■ Data provided:
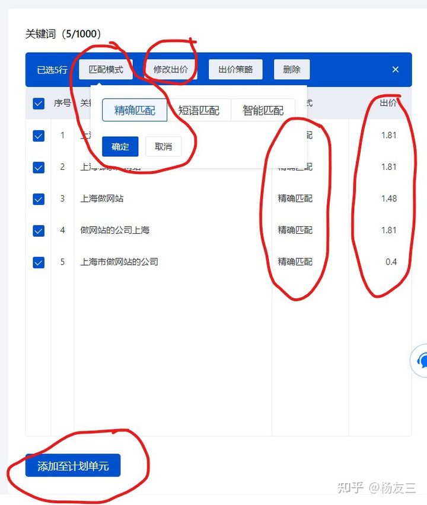Screen dimensions: 427x505
Task: Switch to 智能匹配 match option
Action: coord(263,110)
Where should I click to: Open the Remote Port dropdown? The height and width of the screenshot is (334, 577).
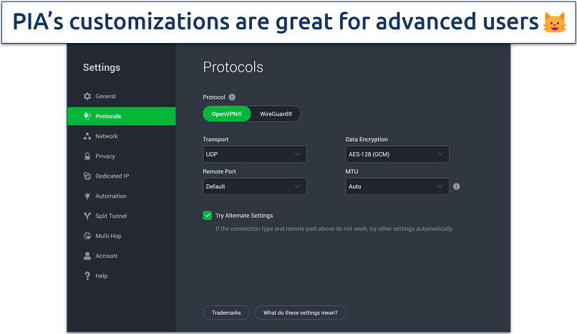(254, 186)
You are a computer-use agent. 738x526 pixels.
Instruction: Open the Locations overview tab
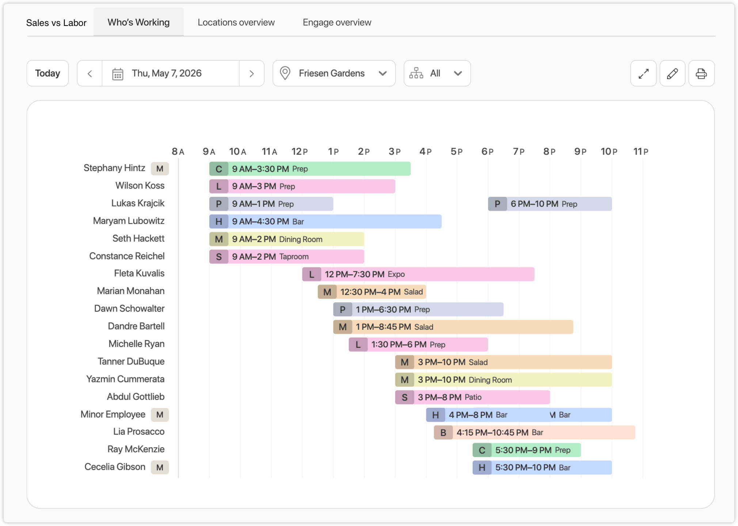(x=236, y=22)
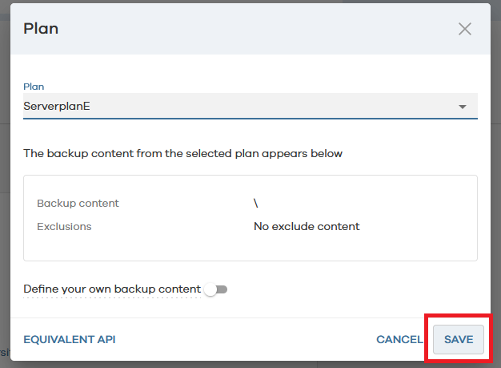The width and height of the screenshot is (501, 368).
Task: Click the backslash backup content value
Action: tap(255, 203)
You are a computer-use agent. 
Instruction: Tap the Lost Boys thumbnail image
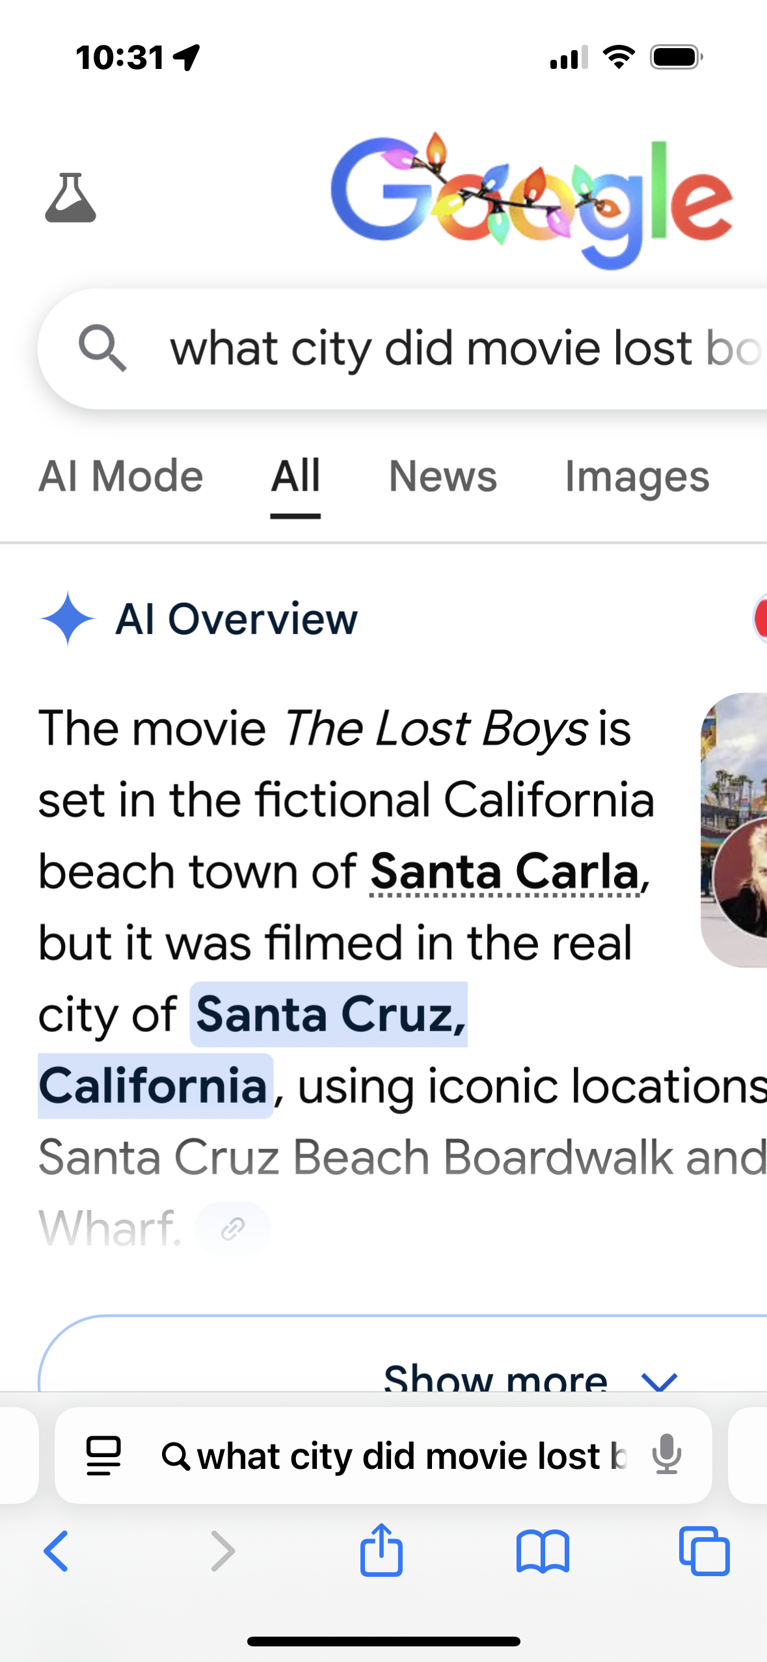click(735, 829)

■ Exercise prompt: Each line containing the word "agent" needs to be copied from the data above.

■ Task output:
You are a computer-use agent. 738x526 pixels.
You are a computer-use agent. 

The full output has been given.